SHORT TASK
Tally the lines of the entries below that contain the string "pixels", counting only matches in the same case. Reply with the number alone.

[Part of a data file]
┏━━
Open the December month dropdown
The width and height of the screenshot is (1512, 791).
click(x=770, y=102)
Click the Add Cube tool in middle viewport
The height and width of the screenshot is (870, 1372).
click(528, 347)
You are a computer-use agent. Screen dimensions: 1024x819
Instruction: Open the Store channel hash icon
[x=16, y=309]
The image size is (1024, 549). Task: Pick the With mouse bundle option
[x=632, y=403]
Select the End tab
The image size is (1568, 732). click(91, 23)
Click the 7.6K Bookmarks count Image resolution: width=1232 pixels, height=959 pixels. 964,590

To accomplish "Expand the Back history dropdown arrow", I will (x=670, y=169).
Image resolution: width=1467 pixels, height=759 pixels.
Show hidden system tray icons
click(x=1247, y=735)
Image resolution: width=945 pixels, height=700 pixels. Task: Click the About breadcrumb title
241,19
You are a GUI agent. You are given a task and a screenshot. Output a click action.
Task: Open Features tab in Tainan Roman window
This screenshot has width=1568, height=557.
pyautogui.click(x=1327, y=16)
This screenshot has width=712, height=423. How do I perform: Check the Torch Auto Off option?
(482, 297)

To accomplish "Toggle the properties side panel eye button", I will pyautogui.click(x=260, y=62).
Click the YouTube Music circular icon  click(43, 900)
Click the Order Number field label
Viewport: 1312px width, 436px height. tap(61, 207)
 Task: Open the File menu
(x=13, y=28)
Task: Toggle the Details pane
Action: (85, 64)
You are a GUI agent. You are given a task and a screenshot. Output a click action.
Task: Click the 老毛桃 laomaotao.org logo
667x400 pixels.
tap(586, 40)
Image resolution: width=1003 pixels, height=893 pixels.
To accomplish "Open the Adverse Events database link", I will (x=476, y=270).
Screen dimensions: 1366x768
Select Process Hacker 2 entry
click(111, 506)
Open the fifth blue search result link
┗━━
RESPONSE TO THE EXERCISE
5